Expanded Education Projects
With our classes for consultants and MSO leaders already underway, we will be expanding the Institute’s learning opportunities to other leverage points in the system. Over the next year, those points will include:

• Consultants. We will continue to teach consultants and MSO leaders. Teaching the sector’s “Johnny Appleseeds” continues to be the fastest way to spread the mission.

• Social Entrepreneurs. This year we will be developing an immersion course for social entrepreneurs, one of the fastest growing areas of this sector’s work.  Social entrepreneurs are passionate about creating visionary change, often employing innovative methods for program delivery.  However, in most cases they are using the same infrastructure systems for governance, planning, and resource development that have proven to preclude the very change they want to create!  As a result, most social entrepreneurs are quietly struggling -  frustrated at what it takes to run an organization, frustrated that their ideas are not immediately springboarding into incredible community results, and all the while thinking they should know better.

• On-the-Ground Learning Communities. As word of the Institute’s work spreads, and as more people read The Pollyanna Principles and want to put that work into practice, it is becoming clear there is a need for supportive learning communities – not just virtually, but on the ground.  These learning communities will convene and leverage the passion of otherwise disparate individuals, who believe they are alone in their belief that visionary change is not only possible, but practical and happening. By convening and supporting these groups of passionate community leaders, can you imagine what they will accomplish?

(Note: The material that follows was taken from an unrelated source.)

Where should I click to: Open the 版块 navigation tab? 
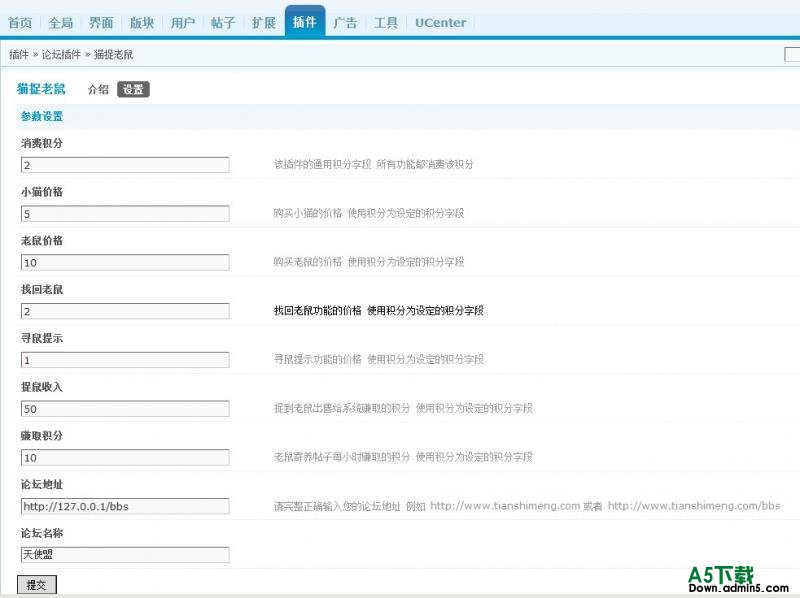pos(142,23)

Engage Broader Dialogue / Change the Conversation in the Sector

I’ll be honest: the old drumbeat of blame and shoulds has become almost unbearable. The battle cries for more rules, more regulation.  Huge publicity for competitive prizes coming at the same time as huge outcries about the need for collaboration. More checklists and standards and rankings of things that create no impact in communities but create stronger, more competitive, individual walled organizations.  The myth that if we have effective organizations we will necessarily have great communities…

It is time that a new conversation become the pervasive conversation. The conversation about what is possible for our communities and how practical it is to achieve it. Conversations about how to build upon our interconnectedness, how to identify and build upon our assets and strengths. Conversations about the vibrant healthy world we are creating, and the vibrant healthy aspects of the world we are part of right now.

The goal of igniting and keeping a fire under a new conversation will include ongoing discussion at this blog, as well as the development of other blogs. It will include social media. It will include speaking engagements and writing in mainstream publications.

And it will include encouraging other bloggers and speakers and writers to also aim at what is positive and affirming and working well in this sector full of individuals who care passionately about our world. (Because if it’s just us, we will not get very far!)

The goal will also include a new means for engaging the dialogue – a new website for the CDI is clearly long overdue.

But beyond that, we are extending a challenge to the world, to ensure that every group working to “change the world” has the web presence it needs to do so.  In our minds, one cannot separate the dialogue from the tools for dialogue, as those who don’t have the tools will continue to be excluded from the conversation.

And so we will simultaneously be
• Re-working our own CDI website to include considerably more avenues for conversation;
• Engaging that conversation elsewhere both online and off-line;
• Carrying the torch for an open source platform to ensure every group in the world has easy access to creating an engaged web presence.

*****

That’s it for our 2010-2012 goals.  For each of these goals, you will hear more soon.  For now, we hope you will share your thoughts about all or part of what we are presenting here.  And we look forward to having you be part of this amazing journey.

So hold onto your hats, kids. The fun is just getting started!